[Records from a data source]
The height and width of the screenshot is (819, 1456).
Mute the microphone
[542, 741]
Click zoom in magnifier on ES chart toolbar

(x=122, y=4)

PROBLEM TO WORK ON — Please write out every record shown above exactly as it reads.

EXERCISE RESPONSE —
The height and width of the screenshot is (819, 1456).
Mute the microphone
[542, 741]
Click zoom in magnifier on ES chart toolbar

(x=122, y=4)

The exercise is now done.